Our perception of northern isolation reveals a contradiction that tells far more about our relationship to our own immediate surroundings than about our relationship to the north. Time and again, the theme of disenchantment with urban life surfaces in discussions of the north. Although we see the north as remote, isolated, and a place of solitude, it is the city where such isolation is truly found. Gould understood this: the north functioned for him “as a foil for other ideas and values that seemed . . . depressingly urban oriented and spiritually limited thereby.”15 This theme imbues “The Idea of North,” where Gould emphasizes through his protagonists that, even if they sought solitude, they did not find it in the north. It was impossible, practically. Wally Maclean spells it out in the epilogue: in the absence of war, the moral equivalent is going north, as fellow humans come together in solidarity against a common foe – the north. In the epilogue, Maclean also speaks of what is lost in modern society: “a cleanness, a sureness, a definiteness about coming up [against] Mother Nature that is lacking in our rootless pavements, in our rough big city anonymity.”

We should note that in the epilogue the sound of the train is gone, replaced by the only “conventional” music in the entire score of “The Idea of North.” For the last nine minutes of the program, Gould quotes in its entirety the final movement of Sibelius’s Fifth Symphony in a performance by Herbert von Karajan and the Berlin Philharmonic, one of Gould’s top three “desert island” discs. Why did he do this? Taking a cue from Sibelius biographer David Burnett-James, Paul Hjartarson proposes that Gould chose the Fifth Symphony because it underscores Maclean’s role as a kind of hero who, having confronted “the dark satanic forces” of the north, has gained the necessary knowledge and wisdom of the north.16 When Gould wrote about his favorite recordings a few years later, however, he cited Sibelius’s music as “the ideal backdrop for the transcendent regularity of isolation.”17 Whether the finale of the Fifth universally expresses isolation or “old heroic legends” is open to debate. Either way, the symphony articulates and underscores the irony of northern isolation and Maclean’s comments about going north as the moral equivalent of war. Here too is an instance of further irony: in including the Fifth Symphony in “The Idea of North,” Gould acts as a mythologizer, perpetuating the legendary connection between Sibelius and the north.
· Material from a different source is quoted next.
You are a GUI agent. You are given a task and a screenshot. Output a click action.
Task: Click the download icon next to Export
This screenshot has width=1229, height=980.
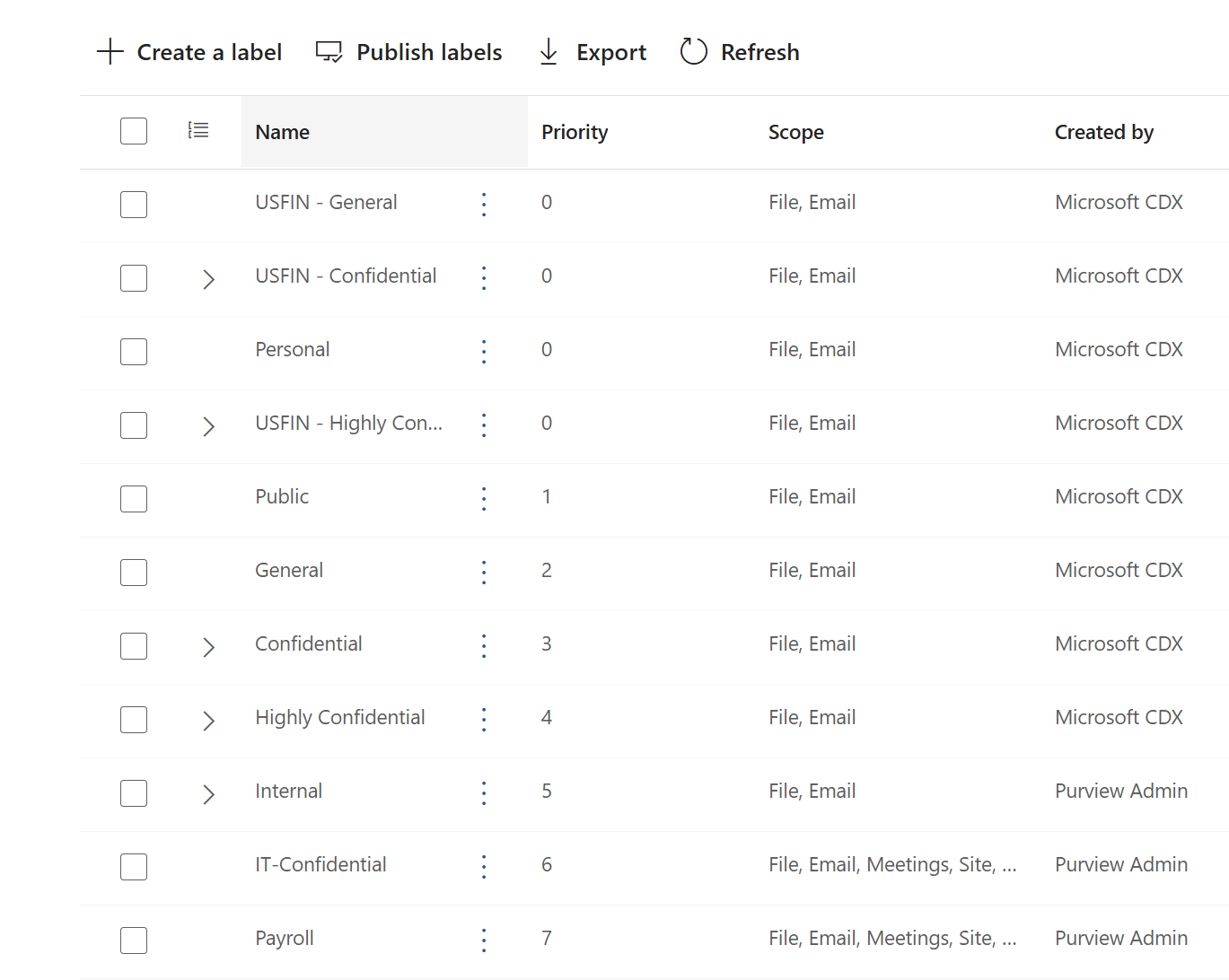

Gould also recorded some of Sibelius’s piano music – a rare choice – and his comments about it shed a little more light on what most attracted him to the Finn’s music. He praised the composer for “that spare, bleak, motivically stingy counterpoint that nobody south of the Baltic ever seems to write.”18 Such terms as “spare” and “bleak” are regularly applied to Sibelius’s music and perhaps are the qualities that Gould thought particularly evocative of the north.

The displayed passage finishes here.